[Extracted data entries]

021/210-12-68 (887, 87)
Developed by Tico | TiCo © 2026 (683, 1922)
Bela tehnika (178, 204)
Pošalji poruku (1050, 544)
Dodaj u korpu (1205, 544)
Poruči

_YOUR INSTRUCTIONS_
Please retype the data above exactly, including every line.

_SOLVED EXERCISE_
021/210-12-68 (887, 87)
Developed by Tico | TiCo © 2026 (683, 1922)
Bela tehnika (178, 204)
Pošalji poruku (1050, 544)
Dodaj u korpu (1205, 544)
Poruči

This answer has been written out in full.